Appellate Court Affirms Arbitration Agreement in Dispute over Sale of Home Health Care Agency
December 2, 2016 - A unanimous panel of the New York Supreme Court, Appellate Division, Second Department, affirmed an order compelling arbitration obtained by Morrison Cohen on behalf of a client. The case, Markowits, et al. v. Friedman, et al. (App. Div. Doc. No. 2014-08193; Kings Cty. Index No. 502667/2013), involves a dispute related to the potential sale of a home health care agency located in Brooklyn, New York, in which the Plaintiffs argue that alleged fraudulent inducement by the Defendants relieve Plaintiffs of paying for the agency in full.
As part of the agreements intended to transfer ownership of the home health agency from Defendants to Plaintiffs, the parties executed an arbitration agreement. The Second Department rejected the Plaintiffs’ argument that the arbitration agreement was invalid because the sale itself was allegedly fraudulently induced, holding that a “broad arbitration provision is separable from the substantive provisions of a contract such that the agreement to arbitrate is valid” notwithstanding any allegations of fraud related to the “substantive provisions of the contract.”

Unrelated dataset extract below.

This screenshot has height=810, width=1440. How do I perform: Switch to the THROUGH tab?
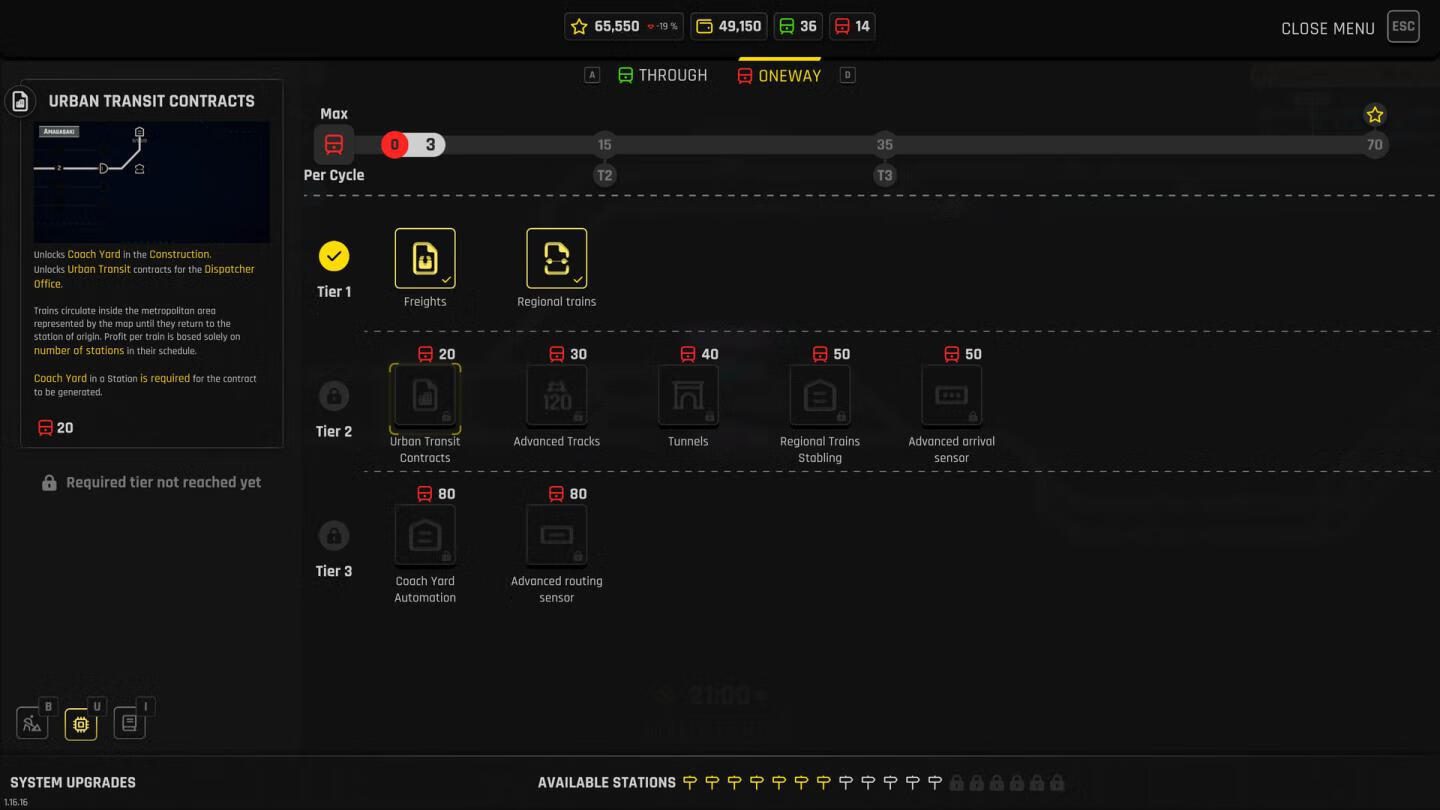click(x=662, y=75)
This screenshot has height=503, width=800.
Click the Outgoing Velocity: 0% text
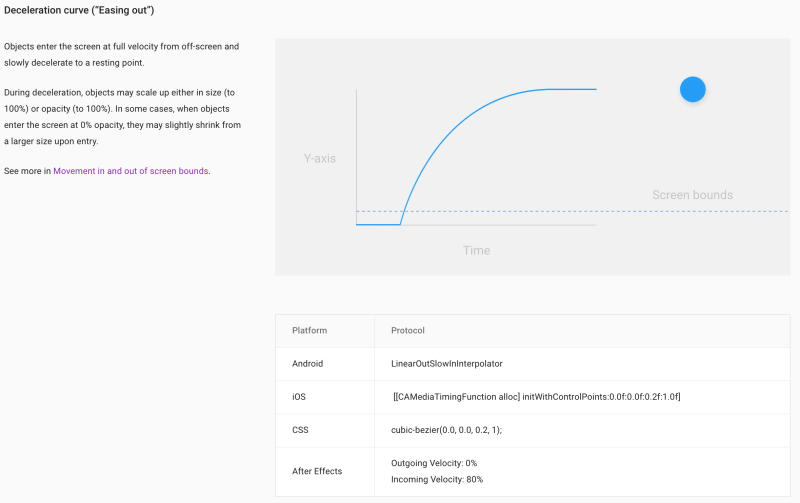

The Second Department also rejected Plaintiffs’ argument that Defendants waived their right to arbitrate by commencing a separate, derivative action in their role as owners of the home health agency, holding that the arbitration agreement at issue applied only to personal claims related to the sale of the home health agency, and that any derivative claims alleging mismanagement and waste of corporate assets fell outside the scope of the agreement and were not arbitrable.